FOTO: Luis Garcia - CC BY-SA 3.0 ES
Il British Council, storico baluardo della diffusione della lingua inglese e del soft power britannico nel mondo, si trova ora in una situazione critica, vicina alla bancarotta. Come riportato dal Corriere.it, il direttore generale Scott McDonald ha dichiarato durante un’audizione in Parlamento che «stiamo vendendo tutto quello che abbiamo da vendere, non abbiamo altro», pur riconoscendo che l’istituto rimane «in un reale pericolo finanziario».
Il British Council sull’orlo del tracollo
A pesare sui conti dell’istituto culturale britannico è stata la contrazione della domanda di corsi ed esami di lingua, in parte legata alla pandemia, unita a un prestito da circa 200 milioni di sterline contratto durante il periodo di crisi per mantenere le operazioni in vita.
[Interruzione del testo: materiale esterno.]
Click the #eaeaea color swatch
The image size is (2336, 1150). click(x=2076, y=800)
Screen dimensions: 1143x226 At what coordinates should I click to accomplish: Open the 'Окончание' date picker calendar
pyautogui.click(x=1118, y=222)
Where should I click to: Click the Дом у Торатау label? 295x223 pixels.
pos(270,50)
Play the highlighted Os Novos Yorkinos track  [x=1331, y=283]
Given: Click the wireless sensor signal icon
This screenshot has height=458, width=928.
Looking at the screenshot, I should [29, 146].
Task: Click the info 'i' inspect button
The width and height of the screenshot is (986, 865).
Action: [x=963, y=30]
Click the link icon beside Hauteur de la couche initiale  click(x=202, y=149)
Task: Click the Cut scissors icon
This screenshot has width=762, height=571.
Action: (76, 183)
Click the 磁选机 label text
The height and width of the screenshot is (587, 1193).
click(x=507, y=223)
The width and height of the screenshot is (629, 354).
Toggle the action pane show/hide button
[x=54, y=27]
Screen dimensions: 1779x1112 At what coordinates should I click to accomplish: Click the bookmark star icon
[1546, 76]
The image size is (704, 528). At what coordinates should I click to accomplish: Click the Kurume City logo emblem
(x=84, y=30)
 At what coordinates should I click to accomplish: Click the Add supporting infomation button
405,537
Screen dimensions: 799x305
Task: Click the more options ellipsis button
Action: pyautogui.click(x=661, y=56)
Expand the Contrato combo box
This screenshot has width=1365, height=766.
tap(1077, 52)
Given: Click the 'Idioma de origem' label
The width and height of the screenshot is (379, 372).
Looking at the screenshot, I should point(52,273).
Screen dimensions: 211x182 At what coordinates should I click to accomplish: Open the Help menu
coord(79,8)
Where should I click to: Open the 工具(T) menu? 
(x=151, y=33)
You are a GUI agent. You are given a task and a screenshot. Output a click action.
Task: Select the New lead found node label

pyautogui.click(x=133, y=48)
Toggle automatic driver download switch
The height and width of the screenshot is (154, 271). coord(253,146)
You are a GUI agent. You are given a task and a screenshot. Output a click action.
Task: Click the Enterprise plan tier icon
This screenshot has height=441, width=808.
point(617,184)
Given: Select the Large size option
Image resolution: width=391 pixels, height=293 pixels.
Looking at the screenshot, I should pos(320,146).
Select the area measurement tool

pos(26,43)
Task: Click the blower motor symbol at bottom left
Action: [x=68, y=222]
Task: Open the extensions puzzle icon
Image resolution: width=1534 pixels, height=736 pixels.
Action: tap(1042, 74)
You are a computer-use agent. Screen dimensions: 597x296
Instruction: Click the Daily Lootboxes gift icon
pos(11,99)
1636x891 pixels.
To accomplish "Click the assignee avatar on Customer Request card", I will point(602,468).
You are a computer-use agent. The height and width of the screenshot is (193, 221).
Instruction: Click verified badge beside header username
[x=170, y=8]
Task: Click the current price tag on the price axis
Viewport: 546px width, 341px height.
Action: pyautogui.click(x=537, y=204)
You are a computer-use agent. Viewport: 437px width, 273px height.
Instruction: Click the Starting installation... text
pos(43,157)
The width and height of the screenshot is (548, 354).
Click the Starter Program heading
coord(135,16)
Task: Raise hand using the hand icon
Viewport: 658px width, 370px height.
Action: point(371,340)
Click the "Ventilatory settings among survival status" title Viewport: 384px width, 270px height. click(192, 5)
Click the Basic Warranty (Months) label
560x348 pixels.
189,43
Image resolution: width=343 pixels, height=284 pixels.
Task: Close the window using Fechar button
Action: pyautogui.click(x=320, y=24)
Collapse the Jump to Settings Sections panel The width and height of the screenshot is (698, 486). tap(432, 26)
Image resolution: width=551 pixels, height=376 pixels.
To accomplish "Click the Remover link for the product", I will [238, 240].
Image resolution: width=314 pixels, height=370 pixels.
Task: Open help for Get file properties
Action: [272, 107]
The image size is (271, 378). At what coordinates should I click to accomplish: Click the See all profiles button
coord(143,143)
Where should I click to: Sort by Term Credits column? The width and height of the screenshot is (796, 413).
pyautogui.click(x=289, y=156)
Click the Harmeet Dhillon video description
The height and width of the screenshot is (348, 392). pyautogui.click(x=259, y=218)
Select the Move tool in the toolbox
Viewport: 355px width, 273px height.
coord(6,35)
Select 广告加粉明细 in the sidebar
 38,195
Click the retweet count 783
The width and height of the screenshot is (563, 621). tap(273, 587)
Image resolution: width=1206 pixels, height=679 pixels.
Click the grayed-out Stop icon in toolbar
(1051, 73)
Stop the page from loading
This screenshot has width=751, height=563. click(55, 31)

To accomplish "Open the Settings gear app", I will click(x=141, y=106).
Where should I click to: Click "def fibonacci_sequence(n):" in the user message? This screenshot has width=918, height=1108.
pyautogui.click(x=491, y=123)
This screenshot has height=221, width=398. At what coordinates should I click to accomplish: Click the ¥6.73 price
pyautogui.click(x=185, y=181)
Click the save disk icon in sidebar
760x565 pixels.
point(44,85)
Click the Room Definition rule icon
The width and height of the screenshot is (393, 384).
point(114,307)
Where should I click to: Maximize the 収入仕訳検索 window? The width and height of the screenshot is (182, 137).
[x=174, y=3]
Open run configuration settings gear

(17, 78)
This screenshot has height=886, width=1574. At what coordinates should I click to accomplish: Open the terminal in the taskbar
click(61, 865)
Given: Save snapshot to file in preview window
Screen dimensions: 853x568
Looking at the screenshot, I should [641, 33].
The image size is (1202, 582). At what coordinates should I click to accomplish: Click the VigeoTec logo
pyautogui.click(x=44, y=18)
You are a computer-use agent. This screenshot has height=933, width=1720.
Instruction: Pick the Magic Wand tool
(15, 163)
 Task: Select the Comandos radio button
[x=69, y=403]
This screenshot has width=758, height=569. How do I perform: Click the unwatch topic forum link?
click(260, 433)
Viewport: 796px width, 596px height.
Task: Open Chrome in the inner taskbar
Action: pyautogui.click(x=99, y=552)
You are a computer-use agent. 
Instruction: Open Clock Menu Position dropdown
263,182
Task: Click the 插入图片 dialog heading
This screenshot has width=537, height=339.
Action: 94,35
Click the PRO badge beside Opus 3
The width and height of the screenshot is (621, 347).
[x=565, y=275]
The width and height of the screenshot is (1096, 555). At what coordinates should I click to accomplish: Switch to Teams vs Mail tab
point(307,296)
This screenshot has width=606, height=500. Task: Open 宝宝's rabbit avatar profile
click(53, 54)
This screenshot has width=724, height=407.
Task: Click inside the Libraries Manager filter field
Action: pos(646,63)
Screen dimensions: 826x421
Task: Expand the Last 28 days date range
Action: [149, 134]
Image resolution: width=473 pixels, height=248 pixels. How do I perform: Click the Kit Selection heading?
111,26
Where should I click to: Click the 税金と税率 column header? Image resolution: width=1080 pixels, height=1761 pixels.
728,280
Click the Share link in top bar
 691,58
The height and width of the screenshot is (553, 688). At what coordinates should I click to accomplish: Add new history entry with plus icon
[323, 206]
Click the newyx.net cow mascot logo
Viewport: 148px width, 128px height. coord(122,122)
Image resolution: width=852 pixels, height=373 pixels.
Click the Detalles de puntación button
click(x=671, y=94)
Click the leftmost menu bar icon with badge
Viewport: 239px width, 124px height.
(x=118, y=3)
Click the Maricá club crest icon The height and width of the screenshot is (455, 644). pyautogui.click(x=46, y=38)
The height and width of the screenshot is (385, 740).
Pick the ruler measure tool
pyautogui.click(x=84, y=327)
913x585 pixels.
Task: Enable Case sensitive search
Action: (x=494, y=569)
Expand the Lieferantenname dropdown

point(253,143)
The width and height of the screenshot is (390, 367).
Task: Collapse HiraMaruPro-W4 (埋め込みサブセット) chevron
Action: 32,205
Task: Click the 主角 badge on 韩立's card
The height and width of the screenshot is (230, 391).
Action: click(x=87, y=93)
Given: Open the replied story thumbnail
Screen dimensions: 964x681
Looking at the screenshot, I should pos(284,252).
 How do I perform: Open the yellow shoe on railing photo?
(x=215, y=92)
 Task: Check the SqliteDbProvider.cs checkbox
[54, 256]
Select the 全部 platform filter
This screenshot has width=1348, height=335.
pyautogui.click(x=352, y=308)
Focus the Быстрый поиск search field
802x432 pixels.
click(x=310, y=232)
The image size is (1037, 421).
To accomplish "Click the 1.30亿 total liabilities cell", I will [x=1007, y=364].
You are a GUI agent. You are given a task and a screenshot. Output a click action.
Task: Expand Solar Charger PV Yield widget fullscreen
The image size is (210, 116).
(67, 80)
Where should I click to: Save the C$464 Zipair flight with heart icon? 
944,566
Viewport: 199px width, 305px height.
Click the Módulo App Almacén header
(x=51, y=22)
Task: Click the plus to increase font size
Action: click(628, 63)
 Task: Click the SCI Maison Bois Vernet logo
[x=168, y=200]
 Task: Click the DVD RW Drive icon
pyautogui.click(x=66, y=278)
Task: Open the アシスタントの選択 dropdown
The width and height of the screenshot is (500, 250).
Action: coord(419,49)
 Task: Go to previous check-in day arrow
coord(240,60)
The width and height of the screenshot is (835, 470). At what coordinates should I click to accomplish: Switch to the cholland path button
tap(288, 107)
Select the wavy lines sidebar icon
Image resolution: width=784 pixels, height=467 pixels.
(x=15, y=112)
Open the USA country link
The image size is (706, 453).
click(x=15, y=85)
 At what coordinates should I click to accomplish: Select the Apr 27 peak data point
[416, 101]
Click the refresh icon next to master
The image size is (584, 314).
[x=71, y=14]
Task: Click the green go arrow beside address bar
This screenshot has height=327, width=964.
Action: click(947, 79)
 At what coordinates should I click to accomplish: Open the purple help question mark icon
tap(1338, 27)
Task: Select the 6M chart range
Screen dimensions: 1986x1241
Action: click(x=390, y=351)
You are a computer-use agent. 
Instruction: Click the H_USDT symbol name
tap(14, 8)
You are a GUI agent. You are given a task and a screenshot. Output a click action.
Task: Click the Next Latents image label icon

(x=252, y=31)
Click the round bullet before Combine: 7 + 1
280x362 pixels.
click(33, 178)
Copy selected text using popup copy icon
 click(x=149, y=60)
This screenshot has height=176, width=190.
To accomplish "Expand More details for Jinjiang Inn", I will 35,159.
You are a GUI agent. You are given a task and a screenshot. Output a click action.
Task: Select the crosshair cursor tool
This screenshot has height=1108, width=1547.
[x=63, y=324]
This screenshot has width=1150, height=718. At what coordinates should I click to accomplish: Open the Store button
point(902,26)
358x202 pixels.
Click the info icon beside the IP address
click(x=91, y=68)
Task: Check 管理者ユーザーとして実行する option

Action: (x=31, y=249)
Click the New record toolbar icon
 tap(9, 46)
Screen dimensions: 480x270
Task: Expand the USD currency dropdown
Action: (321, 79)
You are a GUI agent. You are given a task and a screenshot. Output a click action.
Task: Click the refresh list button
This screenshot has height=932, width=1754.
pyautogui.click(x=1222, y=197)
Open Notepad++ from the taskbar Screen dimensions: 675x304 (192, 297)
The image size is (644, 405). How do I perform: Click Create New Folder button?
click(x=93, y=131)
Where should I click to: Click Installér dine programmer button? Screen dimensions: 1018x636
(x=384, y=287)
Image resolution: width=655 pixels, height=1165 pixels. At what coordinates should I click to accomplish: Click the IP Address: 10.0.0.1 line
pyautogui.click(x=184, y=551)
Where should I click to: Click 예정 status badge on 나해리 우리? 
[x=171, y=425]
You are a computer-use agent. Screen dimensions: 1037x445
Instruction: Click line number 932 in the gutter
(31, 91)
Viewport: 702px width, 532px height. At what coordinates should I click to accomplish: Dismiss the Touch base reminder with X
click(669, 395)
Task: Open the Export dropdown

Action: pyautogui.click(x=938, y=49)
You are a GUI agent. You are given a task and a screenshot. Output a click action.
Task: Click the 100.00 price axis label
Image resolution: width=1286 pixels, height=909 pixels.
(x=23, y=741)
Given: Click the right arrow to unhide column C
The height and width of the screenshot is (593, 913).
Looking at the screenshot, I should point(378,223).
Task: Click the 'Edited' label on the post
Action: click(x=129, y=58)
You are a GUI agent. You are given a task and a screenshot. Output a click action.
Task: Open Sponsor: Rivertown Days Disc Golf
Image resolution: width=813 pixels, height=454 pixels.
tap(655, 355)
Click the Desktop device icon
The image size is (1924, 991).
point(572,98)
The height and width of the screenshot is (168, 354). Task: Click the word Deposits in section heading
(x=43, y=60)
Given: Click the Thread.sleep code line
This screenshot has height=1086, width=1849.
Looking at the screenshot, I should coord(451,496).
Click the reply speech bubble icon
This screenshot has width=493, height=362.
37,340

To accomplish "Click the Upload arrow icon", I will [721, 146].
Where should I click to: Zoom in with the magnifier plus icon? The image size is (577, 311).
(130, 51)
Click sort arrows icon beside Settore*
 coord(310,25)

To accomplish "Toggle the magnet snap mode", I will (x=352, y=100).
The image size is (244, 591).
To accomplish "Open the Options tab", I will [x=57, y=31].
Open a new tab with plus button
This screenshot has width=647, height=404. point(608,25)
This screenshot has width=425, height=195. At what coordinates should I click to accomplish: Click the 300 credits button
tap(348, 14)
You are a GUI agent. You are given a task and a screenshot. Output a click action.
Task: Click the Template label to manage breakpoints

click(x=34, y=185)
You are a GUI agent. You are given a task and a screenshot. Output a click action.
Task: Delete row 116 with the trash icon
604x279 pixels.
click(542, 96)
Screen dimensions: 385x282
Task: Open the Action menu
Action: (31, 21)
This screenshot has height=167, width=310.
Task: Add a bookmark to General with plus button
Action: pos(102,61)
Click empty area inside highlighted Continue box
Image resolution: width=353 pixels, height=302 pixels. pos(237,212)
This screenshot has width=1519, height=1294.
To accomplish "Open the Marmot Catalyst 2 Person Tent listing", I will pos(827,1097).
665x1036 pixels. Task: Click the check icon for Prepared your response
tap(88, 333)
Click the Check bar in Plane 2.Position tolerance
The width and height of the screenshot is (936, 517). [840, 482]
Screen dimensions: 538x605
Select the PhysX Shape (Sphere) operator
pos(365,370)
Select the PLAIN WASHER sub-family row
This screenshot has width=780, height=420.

Di fronte a questa emergenza finanziaria, il British Council ha deciso di chiudere le attività in 35 Paesi su circa cento in cui è presente, vendere immobili per circa 90 milioni di sterline e procedere a licenziamenti inevitabili. Tra le ipotesi più drastiche c’è anche quella di cedere la propria collezione d’arte, composta da novemila pezzi valutati intorno ai 200 milioni di sterline.
Fondato nel 1934 come braccio culturale del Foreign Office, il British Council ha nel tempo raggiunto circa 650 milioni di persone nel mondo, rafforzando la capacità del Regno Unito di esercitare influenza attraverso la cultura, l’arte e la lingua. Questo tipo di «soft power» è spesso percepito come sgradito dai regimi autoritari: non a caso la Russia ha bandito l’istituto dal proprio territorio. Il precedente ministro degli Esteri, il laburista David Lammy, era un convinto sostenitore del potere morbido, tanto da creare un «Consiglio del Soft Power» all’interno del Foreign Office, ma resta da vedere se l’attuale titolare, Yvette Cooper, entrata in carica da meno di due mesi e nota per il suo rigore, proseguirà sulla stessa linea.
Dal ministero assicurano che faranno «di tutto per garantire la sopravvivenza dell’istituto», consapevoli che la sua eventuale chiusura sarebbe come «ammainare la bandiera britannica nel mondo», sottolinea ancora il Corriere.it. In questo scenario, la storia di generazioni di studenti che hanno mosso i primi passi tra le aule del British Council rischia di trasformarsi in un capitolo drammatico per la diplomazia culturale britannica, a testimonianza di quanto fragile possa essere anche un’istituzione simbolo della presenza globale del Regno Unito.